### PROBLEM DESCRIPTION
Repeat all entries word for word; skip images.

Stored data entries:
=== Section Start ===
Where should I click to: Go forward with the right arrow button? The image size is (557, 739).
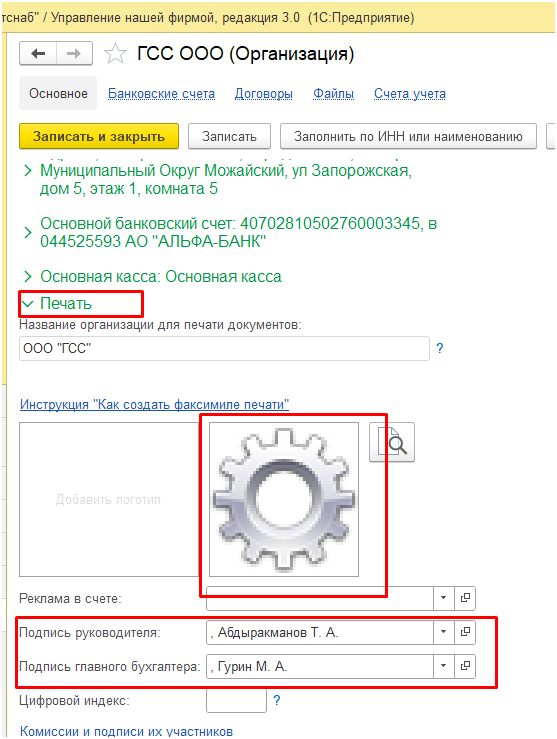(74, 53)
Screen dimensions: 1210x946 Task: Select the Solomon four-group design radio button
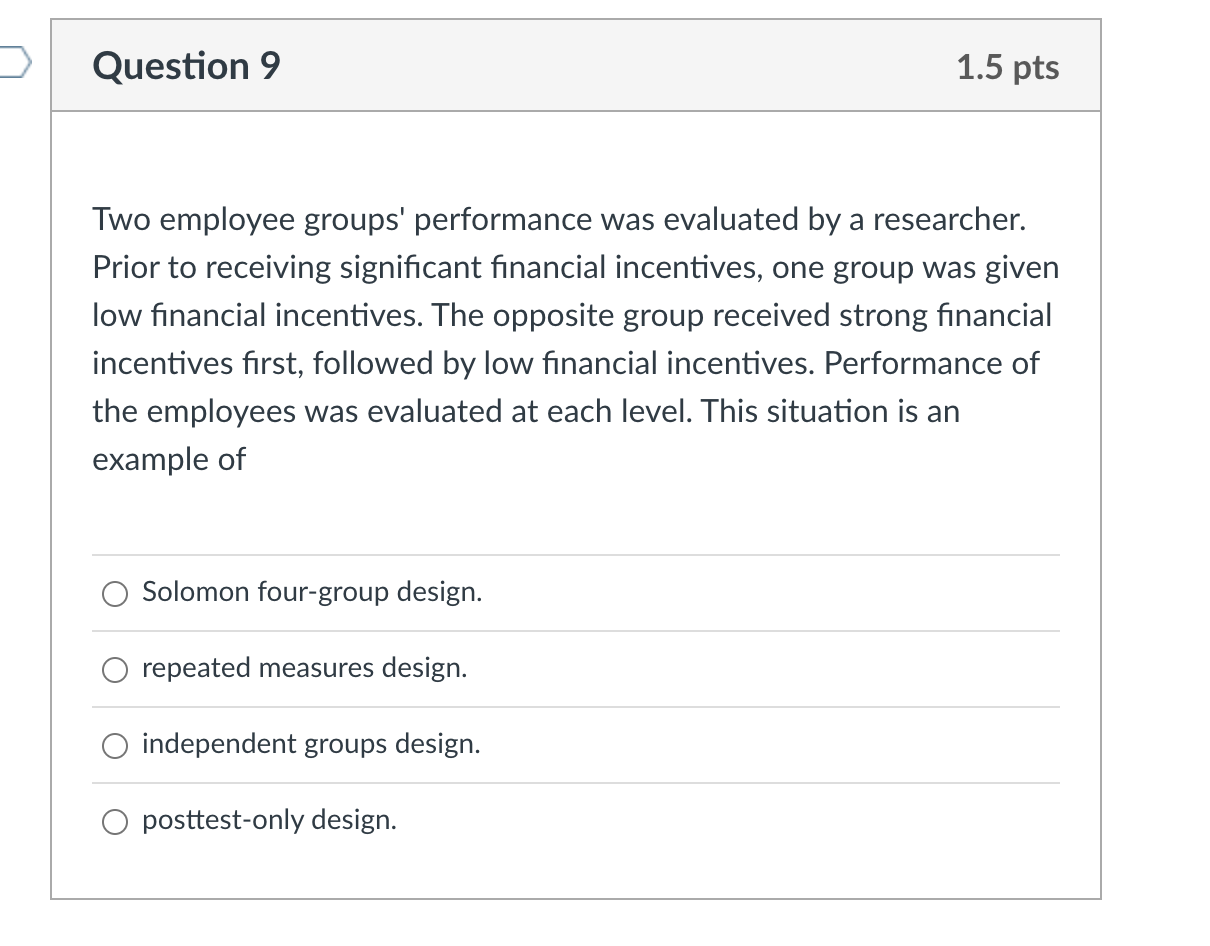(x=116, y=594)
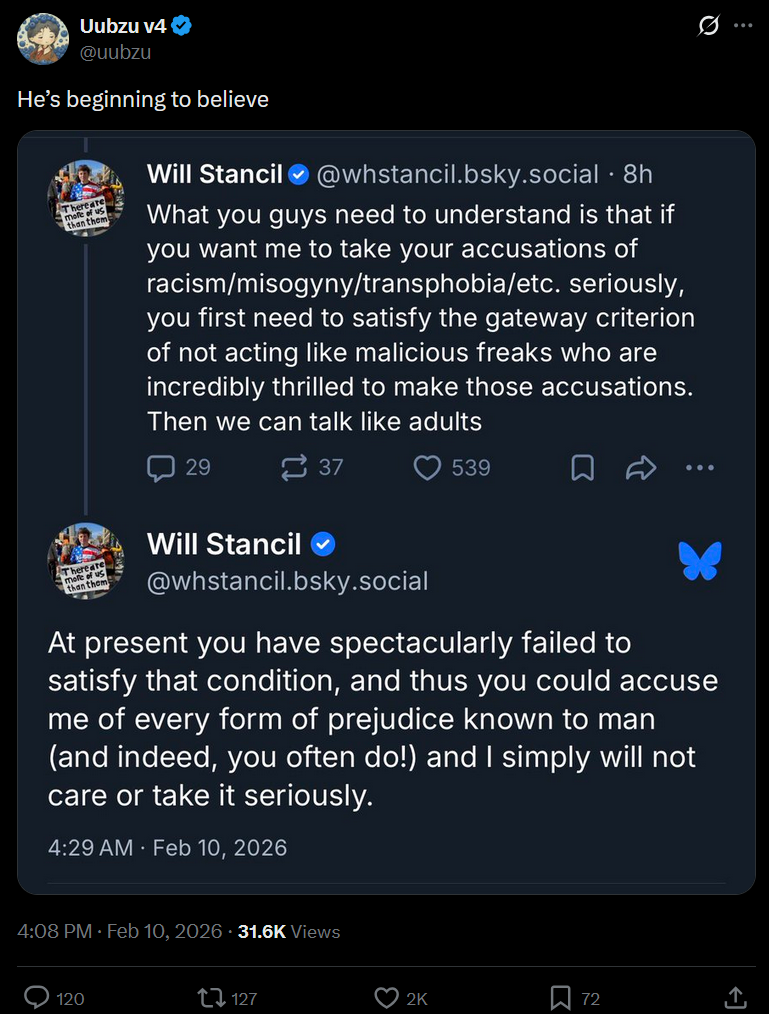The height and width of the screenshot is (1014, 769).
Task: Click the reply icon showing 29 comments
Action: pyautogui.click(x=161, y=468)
=== Section End ===
### SOLUTION TO THIS EXERCISE
Where should I click to: Go forward with the right arrow button? The image size is (557, 739).
(74, 53)
Screen dimensions: 1210x946 Task: Select the Solomon four-group design radio button
(x=116, y=594)
The height and width of the screenshot is (1014, 769).
Task: Click the reply icon showing 29 comments
Action: pyautogui.click(x=161, y=468)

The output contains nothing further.